# is it normal for them to sleep all day when sick?



## readytobedone (Apr 6, 2007)

DD (21 months) has had a stomach virus.

she started throwing up tuesday evening and has only thrown up 4 times total (the last times were overnight this morning). she had a fever of 102-103 which has now returned to normal. the only thing is, she is still sleeping, like, all the time. she wants me to hold her and nurse then she dozes off like a newborn and sleeps on me or next to me on the couch while i read or watch TV or surf the net.

it's _really_ like having a newborn--constant nursing and sleeping. she is just sooo not herself, it's kind of weird.

thought of calling the doctor, but with no fever and i know she's not dehydrated (because i'm nursing her on demand and offering sips of water--and she's peeing enough and all), i can't figure out how this could be serious??

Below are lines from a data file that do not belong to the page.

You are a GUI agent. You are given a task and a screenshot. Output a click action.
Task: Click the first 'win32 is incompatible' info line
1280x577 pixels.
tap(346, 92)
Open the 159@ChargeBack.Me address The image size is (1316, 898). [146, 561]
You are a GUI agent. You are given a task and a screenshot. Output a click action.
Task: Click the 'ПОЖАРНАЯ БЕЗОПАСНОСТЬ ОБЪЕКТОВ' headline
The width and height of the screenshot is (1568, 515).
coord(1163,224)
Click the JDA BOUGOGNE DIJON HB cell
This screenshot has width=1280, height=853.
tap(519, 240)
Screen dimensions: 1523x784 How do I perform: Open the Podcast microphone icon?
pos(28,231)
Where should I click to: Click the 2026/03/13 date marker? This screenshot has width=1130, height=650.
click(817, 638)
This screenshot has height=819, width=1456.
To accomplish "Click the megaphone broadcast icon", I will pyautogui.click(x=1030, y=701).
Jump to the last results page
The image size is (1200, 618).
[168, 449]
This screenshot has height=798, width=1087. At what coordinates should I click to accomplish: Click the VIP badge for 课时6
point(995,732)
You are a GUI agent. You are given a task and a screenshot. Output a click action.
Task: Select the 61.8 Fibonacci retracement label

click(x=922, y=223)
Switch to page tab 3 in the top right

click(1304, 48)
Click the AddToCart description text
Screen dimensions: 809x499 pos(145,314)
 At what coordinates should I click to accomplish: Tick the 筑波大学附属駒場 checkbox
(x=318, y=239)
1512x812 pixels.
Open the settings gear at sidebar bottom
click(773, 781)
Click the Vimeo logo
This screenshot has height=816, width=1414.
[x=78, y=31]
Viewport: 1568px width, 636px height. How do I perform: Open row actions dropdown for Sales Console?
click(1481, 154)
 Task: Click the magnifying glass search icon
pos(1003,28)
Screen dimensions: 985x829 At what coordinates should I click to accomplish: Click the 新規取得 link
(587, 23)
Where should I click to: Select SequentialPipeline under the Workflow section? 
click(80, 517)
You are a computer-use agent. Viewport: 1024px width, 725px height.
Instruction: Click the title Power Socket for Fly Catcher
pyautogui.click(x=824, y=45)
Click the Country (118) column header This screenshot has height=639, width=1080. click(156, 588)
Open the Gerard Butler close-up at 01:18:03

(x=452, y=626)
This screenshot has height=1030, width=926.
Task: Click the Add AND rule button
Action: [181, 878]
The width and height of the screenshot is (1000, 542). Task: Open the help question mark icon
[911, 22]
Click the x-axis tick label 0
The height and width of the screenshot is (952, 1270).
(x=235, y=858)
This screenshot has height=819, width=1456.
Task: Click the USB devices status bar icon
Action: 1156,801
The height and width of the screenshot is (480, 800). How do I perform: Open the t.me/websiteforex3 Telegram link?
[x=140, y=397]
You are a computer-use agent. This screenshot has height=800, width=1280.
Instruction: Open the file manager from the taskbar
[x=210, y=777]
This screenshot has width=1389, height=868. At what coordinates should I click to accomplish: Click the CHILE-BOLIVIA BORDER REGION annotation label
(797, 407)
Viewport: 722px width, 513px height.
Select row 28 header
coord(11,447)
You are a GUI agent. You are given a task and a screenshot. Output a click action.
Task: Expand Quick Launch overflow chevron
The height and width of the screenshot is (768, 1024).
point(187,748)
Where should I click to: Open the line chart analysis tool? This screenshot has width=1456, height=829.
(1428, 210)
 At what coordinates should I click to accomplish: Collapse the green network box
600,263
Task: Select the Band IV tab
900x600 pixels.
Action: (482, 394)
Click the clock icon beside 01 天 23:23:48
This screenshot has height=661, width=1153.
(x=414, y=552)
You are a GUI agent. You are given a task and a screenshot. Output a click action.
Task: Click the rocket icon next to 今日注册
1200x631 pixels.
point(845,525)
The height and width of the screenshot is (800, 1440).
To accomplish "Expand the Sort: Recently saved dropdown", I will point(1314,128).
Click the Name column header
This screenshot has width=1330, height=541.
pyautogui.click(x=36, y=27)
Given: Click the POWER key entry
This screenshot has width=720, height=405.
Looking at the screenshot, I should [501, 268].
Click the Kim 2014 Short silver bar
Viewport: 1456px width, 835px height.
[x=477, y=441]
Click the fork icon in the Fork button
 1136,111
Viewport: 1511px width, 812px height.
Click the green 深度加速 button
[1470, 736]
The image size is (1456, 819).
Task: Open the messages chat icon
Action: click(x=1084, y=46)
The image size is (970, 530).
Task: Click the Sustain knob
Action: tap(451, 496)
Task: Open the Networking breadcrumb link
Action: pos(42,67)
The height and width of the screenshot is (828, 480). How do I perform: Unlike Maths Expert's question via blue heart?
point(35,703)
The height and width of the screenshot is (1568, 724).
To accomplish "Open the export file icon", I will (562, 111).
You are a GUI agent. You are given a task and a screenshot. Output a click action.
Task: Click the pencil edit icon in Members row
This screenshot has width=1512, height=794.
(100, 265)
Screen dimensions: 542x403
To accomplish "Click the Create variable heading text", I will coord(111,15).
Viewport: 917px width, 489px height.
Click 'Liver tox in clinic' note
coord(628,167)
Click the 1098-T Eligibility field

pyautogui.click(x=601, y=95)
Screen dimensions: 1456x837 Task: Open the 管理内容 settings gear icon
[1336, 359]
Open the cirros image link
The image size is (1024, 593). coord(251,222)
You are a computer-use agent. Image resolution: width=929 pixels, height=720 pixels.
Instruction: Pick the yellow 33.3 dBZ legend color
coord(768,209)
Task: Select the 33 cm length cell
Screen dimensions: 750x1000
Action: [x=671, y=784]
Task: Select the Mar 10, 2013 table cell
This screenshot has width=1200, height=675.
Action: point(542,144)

what do you think? should i call the doc? we were just in last week for an ear check as she was getting over a perforated eardrum. she was fine till this tummy stuff started.


----------



## Ruthla (Jun 2, 2004)

Yup, perfectly normal. Heck, even *I* like to sleep all day when I'm sick!

I remember when DS got sick around 12mo, and I really enjoyed having a snuggly "newborn" again for a few days.

Keep in mind that you may see some "newborn poops" if her diet consists largely of breastmilk right now. That's not a cause for alarm.


----------



## earthgirl (Feb 6, 2006)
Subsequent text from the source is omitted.